RECORDS SUPPLIED:
#####
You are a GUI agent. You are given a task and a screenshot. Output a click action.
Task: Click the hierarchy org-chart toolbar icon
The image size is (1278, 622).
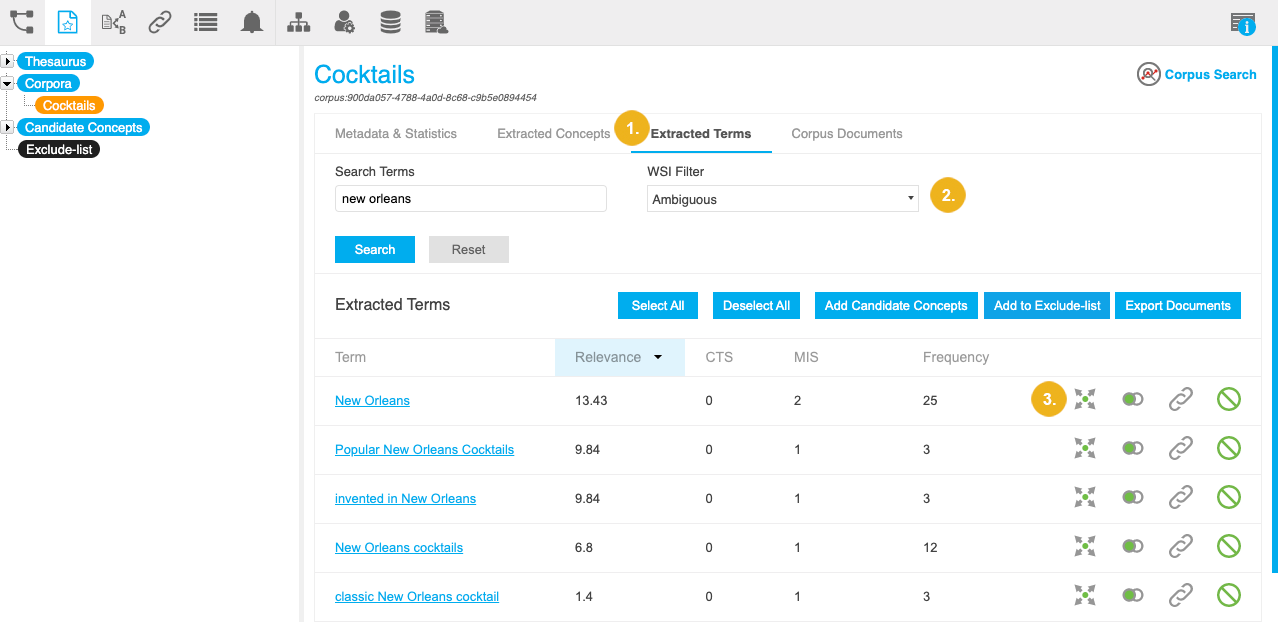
#####
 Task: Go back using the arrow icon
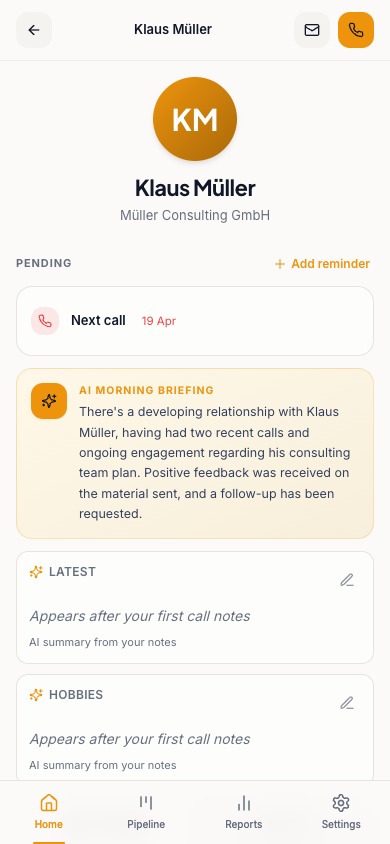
#####
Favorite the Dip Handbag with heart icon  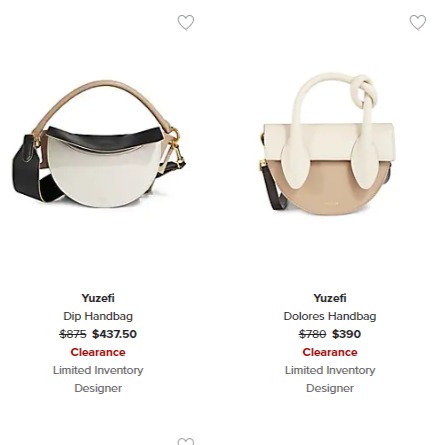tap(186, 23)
#####
Your answer should consist only of the lines above between the line holding "You are a GUI" and the line holding "The image size is (1278, 622).", inclusive, each transcribed exactly.

YOUR SOLUTION:
You are a GUI agent. You are given a task and a screenshot. Output a click action.
Task: Click the hierarchy org-chart toolbar icon
The image size is (1278, 622).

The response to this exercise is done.